In each place Ma, Pa and the growing children face the arduous challenges of survival and subsistence farming. The daily tasks, the animals, the land, the weather, the neighbors and social gatherings are described in loving detail—in case you ever need to build a log cabin, plant a garden, churn butter or give a barn dance. Hard work and skilled self-reliance are the order of the day, as well as keeping an eye out for new opportunities. But all the while, Ma and Pa steadily embody their traditional values: mutual help, integrity, resilience, perseverance. Joy comes from family affection, playfulness, music and nature’s beauty.

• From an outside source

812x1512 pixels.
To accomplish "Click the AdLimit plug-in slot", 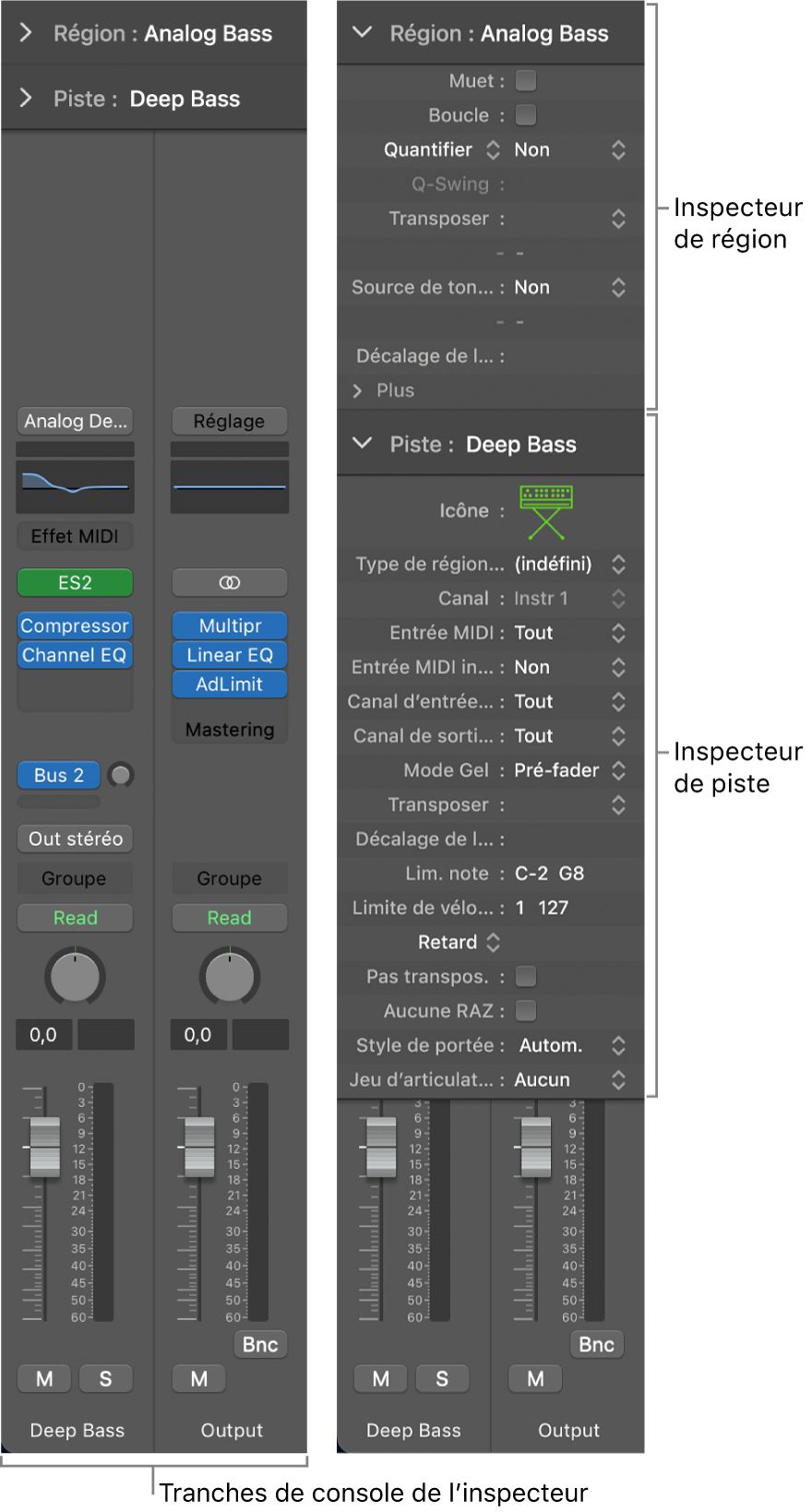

As in real life, an individual has to be able to cope with setbacks and suffering. Disease, accidents and natural disasters take their toll. No person or place is ever perfect, although assuredly in the end, goodness and virtue prevail. Children do well to hear this news early on.

Sidney Callahan and her husband, Daniel, are recipients of America’s Matteo Ricci Award. 

Hilariously Impervious To Adult-eration

I recommend A. A. Milne’s Winnie-the-Pooh and The House at Pooh Cornerbecause they are profoundly adult-resistant. The world of Pooh Bear, him of very little brain, fussy Piglet, gloomy Eeyore and the rest is forever protected in the Hundred Acre Wood of Christopher Robin’s imagination. Why else would Frederick Crews write The Pooh Perplex and Postmodern Pooh, in which wacky fictional critics like Woodbine Meadowlark subject Pooh to literary deconstruction? Then there are Pooh and the Philosophers and What Pooh Might Have Said to Dante or The Tao of Pooh and Te of Piglet to reinforce my point. It is because Pooh and all are so impervious to adult-eration that the works cited are so hilarious or so revelatory.

It is essential to read the books in editions with the original illustrations by E. H. Shepard. His black-and-white sketches floating in blank spaces throughout the text embody the real but fragile life of the stuffed animals in Robin’s toy chest. Milne was so pleased with Shepard’s drawings that he suggested that he sketch Pooh and Piglet on his tombstone, so that St. Peter would immediately open the heavenly gates. “Unless you change and become like little children you will never enter the kingdom of heaven” (Mt 18:3).

George Dennis O'Brien is a former president of the University of Rochester, as well as an author and critic.